Copy out all lines of the records in which the word "window" appears.
---- Record extracts
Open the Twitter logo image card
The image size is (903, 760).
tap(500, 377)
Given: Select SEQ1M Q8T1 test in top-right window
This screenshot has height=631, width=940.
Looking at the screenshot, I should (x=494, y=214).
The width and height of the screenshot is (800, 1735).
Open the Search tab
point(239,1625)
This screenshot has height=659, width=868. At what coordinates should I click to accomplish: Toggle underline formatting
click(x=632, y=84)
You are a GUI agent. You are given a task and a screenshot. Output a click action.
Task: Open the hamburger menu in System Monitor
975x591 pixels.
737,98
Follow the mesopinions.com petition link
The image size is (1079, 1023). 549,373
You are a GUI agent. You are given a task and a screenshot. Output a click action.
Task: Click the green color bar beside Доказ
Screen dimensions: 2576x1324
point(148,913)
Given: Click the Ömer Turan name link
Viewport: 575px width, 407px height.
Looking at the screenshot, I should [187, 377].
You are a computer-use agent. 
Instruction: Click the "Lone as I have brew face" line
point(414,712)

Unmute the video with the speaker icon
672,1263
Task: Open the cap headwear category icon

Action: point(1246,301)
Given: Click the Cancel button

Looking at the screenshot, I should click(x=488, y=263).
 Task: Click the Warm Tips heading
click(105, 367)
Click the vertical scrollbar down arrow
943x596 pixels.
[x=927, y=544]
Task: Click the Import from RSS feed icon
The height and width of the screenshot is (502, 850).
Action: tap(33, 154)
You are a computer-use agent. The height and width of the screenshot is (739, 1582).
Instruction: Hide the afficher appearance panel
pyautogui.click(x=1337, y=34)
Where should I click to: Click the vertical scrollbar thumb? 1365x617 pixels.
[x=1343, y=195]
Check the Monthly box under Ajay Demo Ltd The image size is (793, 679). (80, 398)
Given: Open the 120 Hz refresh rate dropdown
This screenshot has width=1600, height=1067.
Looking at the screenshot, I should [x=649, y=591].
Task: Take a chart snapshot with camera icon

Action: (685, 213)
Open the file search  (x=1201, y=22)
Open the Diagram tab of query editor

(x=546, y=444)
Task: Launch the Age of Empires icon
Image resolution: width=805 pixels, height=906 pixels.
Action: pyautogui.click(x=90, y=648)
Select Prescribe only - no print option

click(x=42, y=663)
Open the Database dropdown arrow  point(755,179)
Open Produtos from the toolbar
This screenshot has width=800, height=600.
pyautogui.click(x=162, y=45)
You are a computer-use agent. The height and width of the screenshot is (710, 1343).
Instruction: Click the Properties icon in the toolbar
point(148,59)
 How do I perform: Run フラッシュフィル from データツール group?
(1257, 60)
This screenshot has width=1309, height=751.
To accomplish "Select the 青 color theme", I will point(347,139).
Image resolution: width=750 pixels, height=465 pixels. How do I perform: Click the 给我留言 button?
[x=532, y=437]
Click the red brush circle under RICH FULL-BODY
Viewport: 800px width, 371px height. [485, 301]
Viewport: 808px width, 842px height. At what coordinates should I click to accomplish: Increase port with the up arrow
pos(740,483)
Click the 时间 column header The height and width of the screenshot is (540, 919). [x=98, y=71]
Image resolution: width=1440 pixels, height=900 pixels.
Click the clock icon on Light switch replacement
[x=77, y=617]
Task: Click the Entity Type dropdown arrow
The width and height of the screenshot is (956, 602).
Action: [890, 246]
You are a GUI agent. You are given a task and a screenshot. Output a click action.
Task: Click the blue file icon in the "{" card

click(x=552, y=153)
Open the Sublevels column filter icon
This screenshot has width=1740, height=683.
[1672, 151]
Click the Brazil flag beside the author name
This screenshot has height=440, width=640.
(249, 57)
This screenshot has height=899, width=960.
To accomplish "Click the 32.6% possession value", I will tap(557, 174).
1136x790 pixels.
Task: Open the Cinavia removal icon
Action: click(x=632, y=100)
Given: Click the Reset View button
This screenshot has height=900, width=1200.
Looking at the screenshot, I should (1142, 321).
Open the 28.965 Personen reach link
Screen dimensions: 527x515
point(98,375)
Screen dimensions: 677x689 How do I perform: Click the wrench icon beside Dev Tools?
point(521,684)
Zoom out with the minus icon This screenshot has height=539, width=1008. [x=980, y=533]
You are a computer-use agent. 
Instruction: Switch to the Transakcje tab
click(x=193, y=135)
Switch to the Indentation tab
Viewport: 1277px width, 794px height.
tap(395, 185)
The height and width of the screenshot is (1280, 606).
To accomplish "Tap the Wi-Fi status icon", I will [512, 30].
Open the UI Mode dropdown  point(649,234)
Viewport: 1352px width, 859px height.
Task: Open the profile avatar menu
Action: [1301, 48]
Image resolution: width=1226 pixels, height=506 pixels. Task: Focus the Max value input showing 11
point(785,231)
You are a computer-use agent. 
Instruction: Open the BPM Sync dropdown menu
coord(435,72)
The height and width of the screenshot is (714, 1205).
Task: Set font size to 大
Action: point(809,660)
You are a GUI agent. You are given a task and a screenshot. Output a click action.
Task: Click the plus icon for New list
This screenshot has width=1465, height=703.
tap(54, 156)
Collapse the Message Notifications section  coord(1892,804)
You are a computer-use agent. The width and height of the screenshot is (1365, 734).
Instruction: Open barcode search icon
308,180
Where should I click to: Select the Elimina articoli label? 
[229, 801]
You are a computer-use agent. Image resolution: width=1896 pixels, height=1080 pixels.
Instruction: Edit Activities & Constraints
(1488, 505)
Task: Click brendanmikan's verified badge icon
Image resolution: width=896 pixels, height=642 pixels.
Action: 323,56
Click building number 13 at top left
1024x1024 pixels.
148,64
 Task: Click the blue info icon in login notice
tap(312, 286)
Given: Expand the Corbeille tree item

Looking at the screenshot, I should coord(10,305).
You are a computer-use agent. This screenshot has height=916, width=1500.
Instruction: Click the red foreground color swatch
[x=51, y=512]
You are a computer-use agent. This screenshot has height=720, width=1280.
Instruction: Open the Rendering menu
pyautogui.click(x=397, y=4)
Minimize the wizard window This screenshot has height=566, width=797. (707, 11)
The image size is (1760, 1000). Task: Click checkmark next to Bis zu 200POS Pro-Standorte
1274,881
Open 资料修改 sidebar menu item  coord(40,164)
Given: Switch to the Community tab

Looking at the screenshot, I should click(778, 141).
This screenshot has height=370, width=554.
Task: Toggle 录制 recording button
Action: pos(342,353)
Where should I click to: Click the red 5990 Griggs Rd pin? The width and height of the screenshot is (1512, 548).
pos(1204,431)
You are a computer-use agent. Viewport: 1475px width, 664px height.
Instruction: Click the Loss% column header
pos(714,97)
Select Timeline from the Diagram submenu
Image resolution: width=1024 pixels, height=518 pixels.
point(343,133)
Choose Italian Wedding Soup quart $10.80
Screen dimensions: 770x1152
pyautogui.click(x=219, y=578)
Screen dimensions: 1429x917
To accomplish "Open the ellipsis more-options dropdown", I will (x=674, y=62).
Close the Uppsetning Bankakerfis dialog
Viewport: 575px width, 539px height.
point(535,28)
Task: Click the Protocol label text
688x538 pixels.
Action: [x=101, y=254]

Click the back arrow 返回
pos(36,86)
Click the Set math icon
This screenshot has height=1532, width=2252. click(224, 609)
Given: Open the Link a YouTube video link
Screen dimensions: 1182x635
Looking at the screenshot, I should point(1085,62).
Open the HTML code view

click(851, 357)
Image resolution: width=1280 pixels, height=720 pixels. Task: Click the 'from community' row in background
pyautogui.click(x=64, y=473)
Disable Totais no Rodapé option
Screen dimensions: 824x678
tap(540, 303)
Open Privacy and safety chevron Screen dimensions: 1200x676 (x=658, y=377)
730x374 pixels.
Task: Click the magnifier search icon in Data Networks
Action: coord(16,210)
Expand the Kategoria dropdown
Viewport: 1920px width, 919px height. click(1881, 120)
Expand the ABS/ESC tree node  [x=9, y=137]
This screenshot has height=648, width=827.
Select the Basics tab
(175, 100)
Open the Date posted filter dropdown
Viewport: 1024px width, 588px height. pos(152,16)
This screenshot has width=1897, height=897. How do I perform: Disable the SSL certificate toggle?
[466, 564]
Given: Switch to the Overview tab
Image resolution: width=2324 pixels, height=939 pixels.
--------
Exercise result
Given: Select SEQ1M Q8T1 test in top-right window
Minimize the wizard window This screenshot has height=566, width=797. (707, 11)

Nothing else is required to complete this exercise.